** TEKSTFRAGMENT **

Zover als men dat kan vaststellen is TCM al minstens 5000 jaar oud en evolueert dan ook al zo lang. De Chinezen gaan er vanuit dat wij mensen onderdeel zijn van de natuur. In de natuur zie je een telkens terugkerende cyclus die wij winter, herfst, lente en zomer hebben genoemd. Deze cyclus, zo stellen de Chinezen, zie je ook terug in de mens. Een ander belangrijk uitgangspunt is dat alles wat wij als mens nodig hebben te vinden is in die zelfde natuur. Door de natuur te observeren leer je de mens kennen.
"Een goede dokter voorkomt dat je ziek wordt, een slechte dokter behandelt ziekten". Deze zin komt uit een klassieke tekst geschreven door de Gele Keizer. Het geeft aan dat TCM een preventieve benadering heeft. Daar zit dan ook een belangrijk verschil met onze westerse geneeswijze. In het oosten richt men zich op gezondheid en in het westen op ziekten. Om nog maar een verschil aan te geven: in het westen doet men aan symptoombestrijding. Je gaat naar de dokter met een pijntje, deze schrijft een pilletje voor en het pijntje verdwijnt. In het oosten gaat men er vanuit dat dat pijntje een signaal van je lichaam is. Als het aan de binnenkant niet goed is, dan zal je dat aan de buitenkant kunnen zien en voelen. Een Chinese dokter gaat dan ook op zoek naar de oorzaak, holistisch noemt men dat.
Nog een uitgangspunt van TCM: je wordt ziek van externe of interne factoren. Koude, wind, warmte, vocht etc. zijn externe factoren. Interne factoren zijn een disbalans in de organen en emoties. Met een disbalans bedoelt de Chinees dat er te veel van het een en te weinig van het ander is. Om daar voorbeelden van te geven, er is teveel koude in het lichaam, of het bloed stroomt niet waar het wezen moet, of er zijn droogte verschijnselen. Al deze verschillende vormen van disbalans kennen hun eigen symptomen en laten zich dan ook aan de buitenzijde zien of voelen.
De huid, de tong en de pols zijn dan ook belangrijke informatiebronnen. Maar ook een gesprek met de patiënt waarbij goed wordt uitgevraagd wat naast de hoofdklacht ook nog neven klachten zijn en goed kijken naar de houding, de ogen, luisteren naar de kracht van de stem, naar de ademhaling etc., levert veel bruikbare informatie op. Hiermee kan een diagnose worden gesteld.
Na het stellen van een diagnose volgt een behandelplan. Die diagnose laat vaak zien dat het disfunctioneren van het één invloed uitoefent op het ander. Bijvoorbeeld, is de nier uit balans dan heeft dat vaak ook invloed op de blaas en op de lever. Het behandelplan kan dan ook gericht zijn op meerdere organen of meridianen. In het behandelplan worden vaak meerdere oplossingen tegelijk opgenomen. Een voedings- en kruidenadvies ondersteund met acupunctuur, cupping, tuina, moxa, beweging en of meditatie. Zo'n behandelplan is vaak gericht op leefstijlverandering.
Wat mij vooral aanspreekt in TCM is de focus op gezondheid, het verbeteren van de weerstand en het zelfherstellend vermogen van het lichaam, het geheel bekijkend, met veel aandacht voor de patiënt, gebaseerd op natuurlijke principes.
In het westen ziet men het lichaam als een machine in het oosten als een tuin. Ook dat vind ik een mooie benadering.

[Datasetregels]
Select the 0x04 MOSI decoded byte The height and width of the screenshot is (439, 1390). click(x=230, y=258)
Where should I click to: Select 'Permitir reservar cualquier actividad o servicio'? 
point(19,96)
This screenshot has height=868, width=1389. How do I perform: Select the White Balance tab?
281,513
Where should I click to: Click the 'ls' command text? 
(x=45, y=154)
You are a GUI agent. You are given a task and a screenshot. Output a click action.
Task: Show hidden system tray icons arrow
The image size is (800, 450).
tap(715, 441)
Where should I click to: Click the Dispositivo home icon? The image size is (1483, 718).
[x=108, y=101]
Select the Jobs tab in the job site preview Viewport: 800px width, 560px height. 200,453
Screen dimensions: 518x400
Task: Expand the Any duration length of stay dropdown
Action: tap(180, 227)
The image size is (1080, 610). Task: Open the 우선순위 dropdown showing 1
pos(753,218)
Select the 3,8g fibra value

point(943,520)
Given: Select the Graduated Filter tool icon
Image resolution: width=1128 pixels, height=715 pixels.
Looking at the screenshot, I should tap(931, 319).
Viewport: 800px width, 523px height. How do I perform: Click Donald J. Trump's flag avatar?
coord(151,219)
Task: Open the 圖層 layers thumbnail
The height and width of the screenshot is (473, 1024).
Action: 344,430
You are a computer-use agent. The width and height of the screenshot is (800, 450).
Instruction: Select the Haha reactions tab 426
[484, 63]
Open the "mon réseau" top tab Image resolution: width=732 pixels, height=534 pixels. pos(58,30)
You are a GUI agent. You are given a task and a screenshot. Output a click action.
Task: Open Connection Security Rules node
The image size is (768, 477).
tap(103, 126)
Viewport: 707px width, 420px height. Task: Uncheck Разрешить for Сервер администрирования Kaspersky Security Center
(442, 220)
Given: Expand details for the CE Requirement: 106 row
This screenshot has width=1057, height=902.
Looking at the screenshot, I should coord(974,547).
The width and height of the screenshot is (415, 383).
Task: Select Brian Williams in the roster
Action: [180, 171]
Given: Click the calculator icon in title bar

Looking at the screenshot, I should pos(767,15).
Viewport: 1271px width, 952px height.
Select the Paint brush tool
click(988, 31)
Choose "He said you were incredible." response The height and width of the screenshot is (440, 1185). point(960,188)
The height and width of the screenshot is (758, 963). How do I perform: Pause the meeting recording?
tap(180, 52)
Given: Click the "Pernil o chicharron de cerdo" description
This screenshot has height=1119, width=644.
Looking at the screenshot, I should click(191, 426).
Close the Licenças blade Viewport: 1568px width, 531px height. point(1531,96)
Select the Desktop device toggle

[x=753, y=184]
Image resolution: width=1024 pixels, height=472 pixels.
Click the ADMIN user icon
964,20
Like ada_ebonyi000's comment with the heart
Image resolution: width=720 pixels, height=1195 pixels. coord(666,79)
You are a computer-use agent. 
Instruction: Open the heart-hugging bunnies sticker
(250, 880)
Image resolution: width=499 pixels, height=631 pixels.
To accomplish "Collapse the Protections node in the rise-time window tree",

** WAT TE DOEN **
Zet deze zin uit het tekstfragment over traditionele Chinese geneeskunde om in het Engels: "In het oosten richt men zich op gezondheid en in het westen op ziekten."

** UITGEVOERDE OPDRACHT **
In the East the focus is on health, and in the West on diseases.